- **Exercise details**: Retype every line of the listing below without changing anything.

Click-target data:
** START **

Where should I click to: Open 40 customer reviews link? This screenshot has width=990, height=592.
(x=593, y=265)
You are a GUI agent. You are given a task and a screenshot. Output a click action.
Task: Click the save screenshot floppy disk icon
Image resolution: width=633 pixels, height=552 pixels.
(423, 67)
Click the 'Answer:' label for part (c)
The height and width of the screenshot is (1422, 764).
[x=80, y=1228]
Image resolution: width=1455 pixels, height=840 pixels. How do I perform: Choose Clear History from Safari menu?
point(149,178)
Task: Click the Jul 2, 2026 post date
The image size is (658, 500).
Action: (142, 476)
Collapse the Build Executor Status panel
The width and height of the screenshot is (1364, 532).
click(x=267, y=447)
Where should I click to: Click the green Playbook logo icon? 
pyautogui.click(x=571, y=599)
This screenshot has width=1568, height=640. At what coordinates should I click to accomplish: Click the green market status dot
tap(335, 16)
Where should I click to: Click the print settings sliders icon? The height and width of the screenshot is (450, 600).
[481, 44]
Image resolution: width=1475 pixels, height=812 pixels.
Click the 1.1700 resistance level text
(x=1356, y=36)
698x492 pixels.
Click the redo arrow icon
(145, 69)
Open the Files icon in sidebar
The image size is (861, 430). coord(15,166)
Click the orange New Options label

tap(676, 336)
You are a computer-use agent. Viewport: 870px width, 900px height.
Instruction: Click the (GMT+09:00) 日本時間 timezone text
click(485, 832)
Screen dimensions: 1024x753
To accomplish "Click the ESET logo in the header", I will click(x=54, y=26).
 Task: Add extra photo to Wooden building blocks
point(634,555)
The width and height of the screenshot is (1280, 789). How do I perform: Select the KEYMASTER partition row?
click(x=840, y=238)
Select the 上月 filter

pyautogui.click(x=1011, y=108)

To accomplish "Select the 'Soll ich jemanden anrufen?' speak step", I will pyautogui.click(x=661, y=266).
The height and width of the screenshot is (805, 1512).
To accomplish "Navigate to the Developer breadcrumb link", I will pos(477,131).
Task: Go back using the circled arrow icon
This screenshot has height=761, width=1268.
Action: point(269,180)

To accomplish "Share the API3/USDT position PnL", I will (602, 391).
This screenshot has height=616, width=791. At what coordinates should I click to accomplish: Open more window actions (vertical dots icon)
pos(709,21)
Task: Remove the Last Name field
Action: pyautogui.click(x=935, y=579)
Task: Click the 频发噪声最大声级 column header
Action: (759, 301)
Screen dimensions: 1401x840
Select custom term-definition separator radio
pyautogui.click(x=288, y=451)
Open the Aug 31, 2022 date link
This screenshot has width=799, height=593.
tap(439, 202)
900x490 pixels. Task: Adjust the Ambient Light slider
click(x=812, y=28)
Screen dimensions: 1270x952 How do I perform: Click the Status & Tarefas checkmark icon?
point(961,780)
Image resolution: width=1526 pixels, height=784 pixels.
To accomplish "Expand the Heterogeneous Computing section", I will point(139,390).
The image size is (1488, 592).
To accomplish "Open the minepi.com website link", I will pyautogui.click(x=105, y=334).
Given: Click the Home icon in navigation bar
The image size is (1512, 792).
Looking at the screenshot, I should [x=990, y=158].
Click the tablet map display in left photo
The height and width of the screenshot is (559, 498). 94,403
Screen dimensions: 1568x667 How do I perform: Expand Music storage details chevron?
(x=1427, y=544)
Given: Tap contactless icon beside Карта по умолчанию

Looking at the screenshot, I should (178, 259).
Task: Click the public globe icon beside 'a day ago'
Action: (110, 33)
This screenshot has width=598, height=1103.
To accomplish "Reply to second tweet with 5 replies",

** END **

- **Answer in full**:
Where should I click to: Open 40 customer reviews link? This screenshot has width=990, height=592.
(x=593, y=265)
You are a GUI agent. You are given a task and a screenshot. Output a click action.
Task: Click the save screenshot floppy disk icon
Image resolution: width=633 pixels, height=552 pixels.
(423, 67)
Click the 'Answer:' label for part (c)
The height and width of the screenshot is (1422, 764).
[x=80, y=1228]
Image resolution: width=1455 pixels, height=840 pixels. How do I perform: Choose Clear History from Safari menu?
point(149,178)
Task: Click the Jul 2, 2026 post date
The image size is (658, 500).
Action: (142, 476)
Collapse the Build Executor Status panel
The width and height of the screenshot is (1364, 532).
click(x=267, y=447)
Where should I click to: Click the green Playbook logo icon? 
pyautogui.click(x=571, y=599)
This screenshot has width=1568, height=640. At what coordinates should I click to accomplish: Click the green market status dot
tap(335, 16)
Where should I click to: Click the print settings sliders icon? The height and width of the screenshot is (450, 600).
[481, 44]
Image resolution: width=1475 pixels, height=812 pixels.
Click the 1.1700 resistance level text
(x=1356, y=36)
698x492 pixels.
Click the redo arrow icon
(145, 69)
Open the Files icon in sidebar
The image size is (861, 430). coord(15,166)
Click the orange New Options label

tap(676, 336)
You are a computer-use agent. Viewport: 870px width, 900px height.
Instruction: Click the (GMT+09:00) 日本時間 timezone text
click(485, 832)
Screen dimensions: 1024x753
To accomplish "Click the ESET logo in the header", I will click(x=54, y=26).
 Task: Add extra photo to Wooden building blocks
point(634,555)
The width and height of the screenshot is (1280, 789). How do I perform: Select the KEYMASTER partition row?
click(x=840, y=238)
Select the 上月 filter

pyautogui.click(x=1011, y=108)

To accomplish "Select the 'Soll ich jemanden anrufen?' speak step", I will pyautogui.click(x=661, y=266).
The height and width of the screenshot is (805, 1512).
To accomplish "Navigate to the Developer breadcrumb link", I will pos(477,131).
Task: Go back using the circled arrow icon
This screenshot has height=761, width=1268.
Action: point(269,180)

To accomplish "Share the API3/USDT position PnL", I will (602, 391).
This screenshot has height=616, width=791. At what coordinates should I click to accomplish: Open more window actions (vertical dots icon)
pos(709,21)
Task: Remove the Last Name field
Action: pyautogui.click(x=935, y=579)
Task: Click the 频发噪声最大声级 column header
Action: (759, 301)
Screen dimensions: 1401x840
Select custom term-definition separator radio
pyautogui.click(x=288, y=451)
Open the Aug 31, 2022 date link
This screenshot has width=799, height=593.
tap(439, 202)
900x490 pixels. Task: Adjust the Ambient Light slider
click(x=812, y=28)
Screen dimensions: 1270x952 How do I perform: Click the Status & Tarefas checkmark icon?
point(961,780)
Image resolution: width=1526 pixels, height=784 pixels.
To accomplish "Expand the Heterogeneous Computing section", I will point(139,390).
The image size is (1488, 592).
To accomplish "Open the minepi.com website link", I will pyautogui.click(x=105, y=334).
Given: Click the Home icon in navigation bar
The image size is (1512, 792).
Looking at the screenshot, I should [x=990, y=158].
Click the tablet map display in left photo
The height and width of the screenshot is (559, 498). 94,403
Screen dimensions: 1568x667 How do I perform: Expand Music storage details chevron?
(x=1427, y=544)
Given: Tap contactless icon beside Карта по умолчанию

Looking at the screenshot, I should (178, 259).
Task: Click the public globe icon beside 'a day ago'
Action: (110, 33)
This screenshot has width=598, height=1103.
To accomplish "Reply to second tweet with 5 replies",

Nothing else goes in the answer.